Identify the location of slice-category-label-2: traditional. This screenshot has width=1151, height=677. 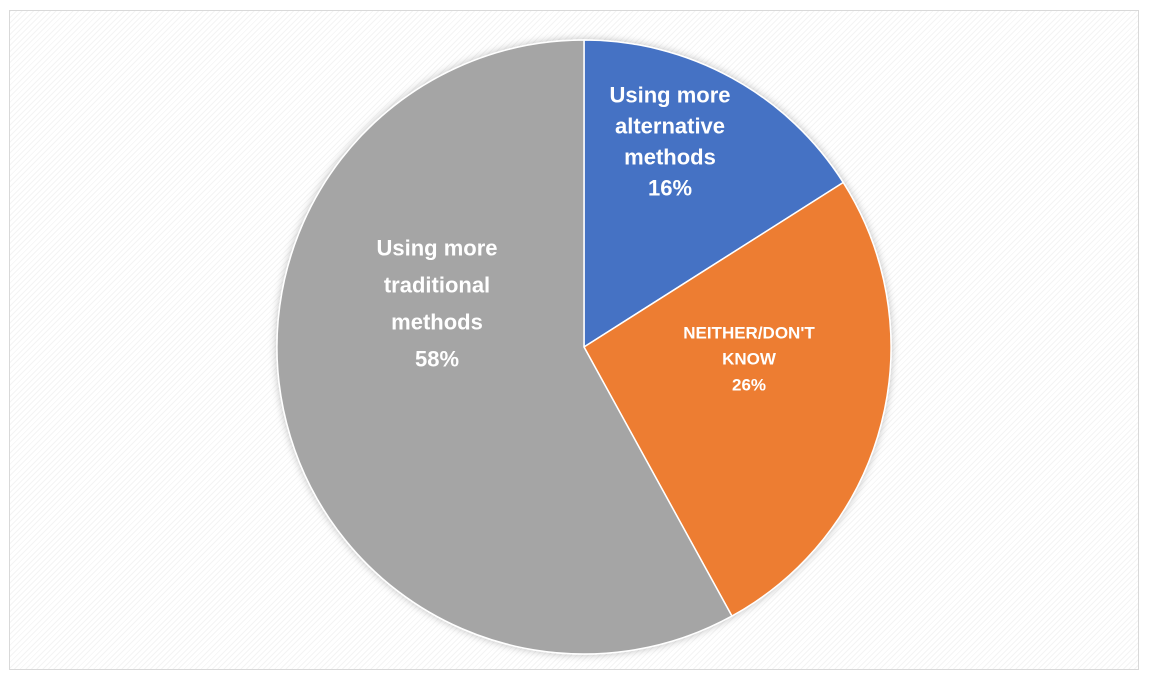
(437, 284).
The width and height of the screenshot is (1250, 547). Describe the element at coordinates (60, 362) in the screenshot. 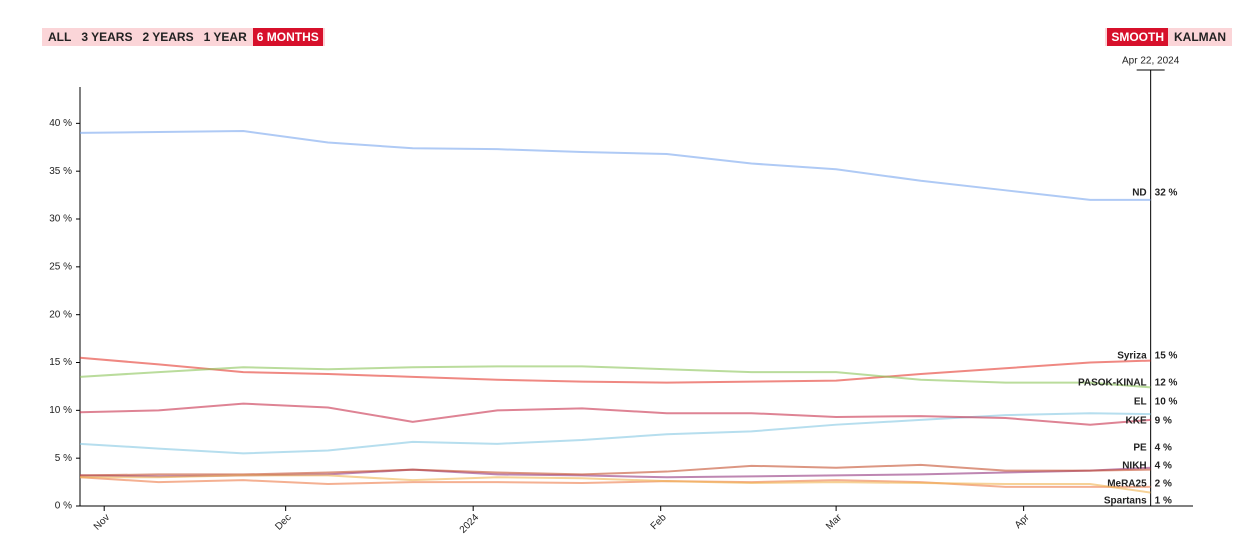

I see `y-tick-label: 15 %` at that location.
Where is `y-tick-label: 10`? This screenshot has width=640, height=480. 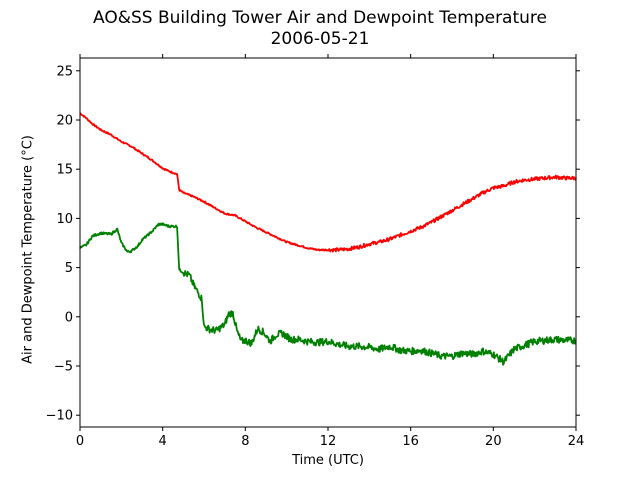
y-tick-label: 10 is located at coordinates (64, 220).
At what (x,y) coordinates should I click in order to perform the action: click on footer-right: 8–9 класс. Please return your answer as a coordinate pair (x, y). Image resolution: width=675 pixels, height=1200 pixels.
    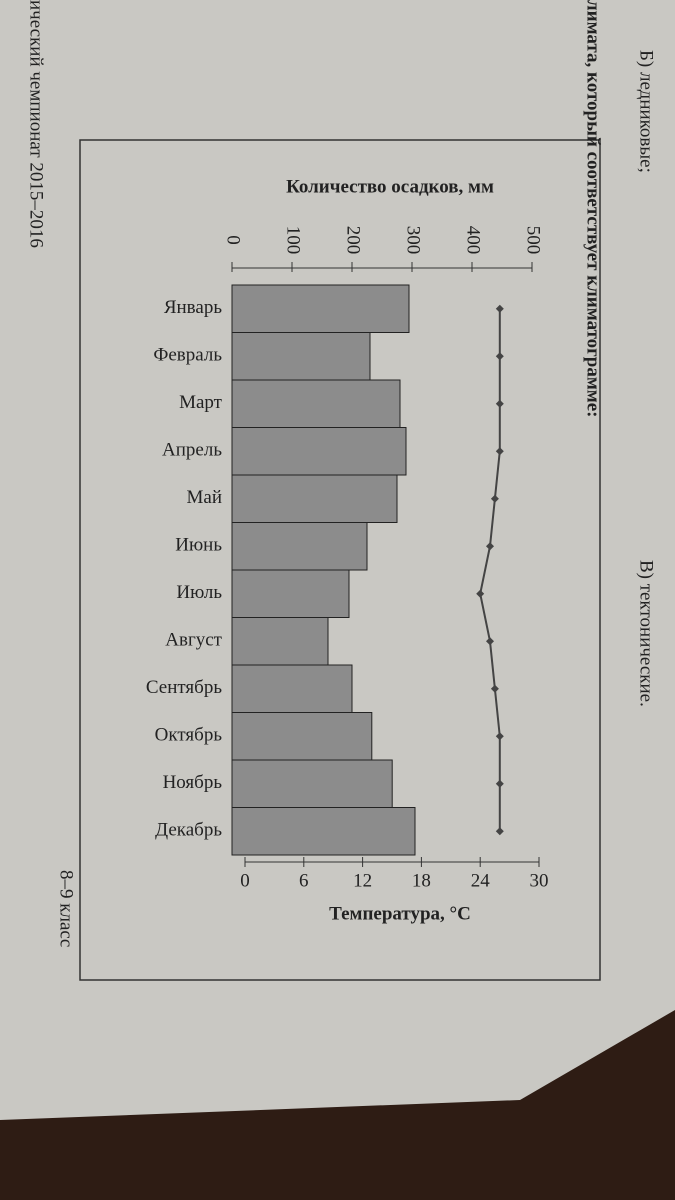
    Looking at the image, I should click on (66, 908).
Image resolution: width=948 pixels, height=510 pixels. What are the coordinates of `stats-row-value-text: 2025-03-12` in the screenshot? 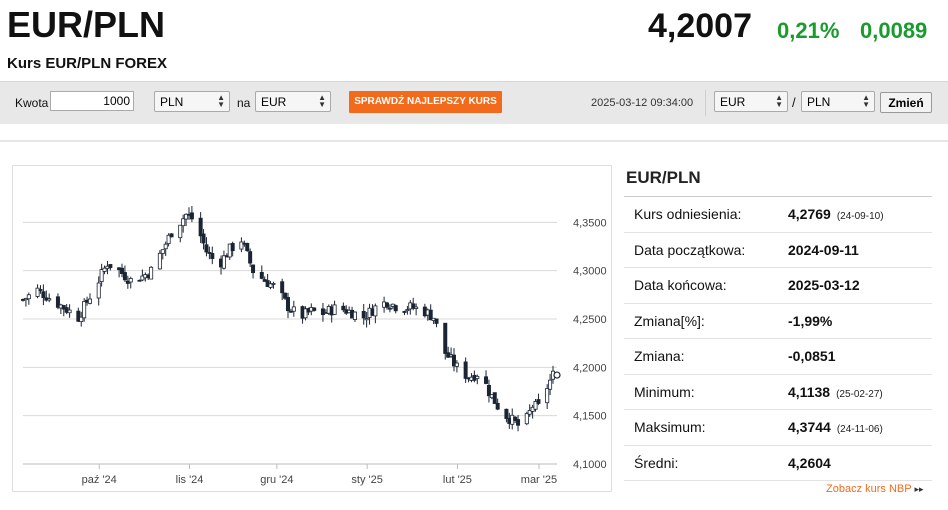 It's located at (824, 285).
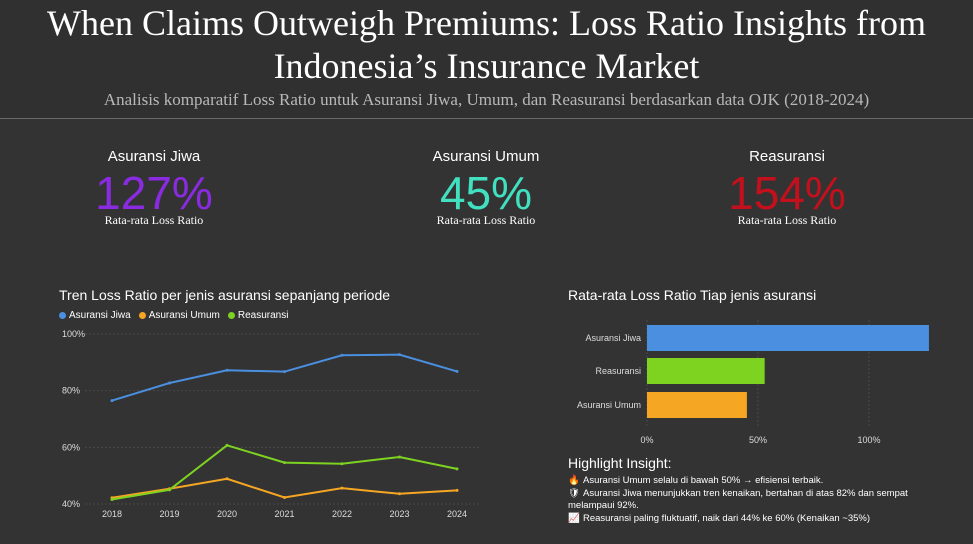  I want to click on kpi-value: 127%, so click(154, 193).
________________
Write out the entries word for word, from the very beginning through the line containing "at that location.", with both ends included. Leave the pictures out of your copy.

◆ Solved problem ◆
Identify the location of slice-category-label-2: traditional. This screenshot has width=1151, height=677. 
(437, 284).
The width and height of the screenshot is (1250, 547). Describe the element at coordinates (60, 362) in the screenshot. 

I see `y-tick-label: 15 %` at that location.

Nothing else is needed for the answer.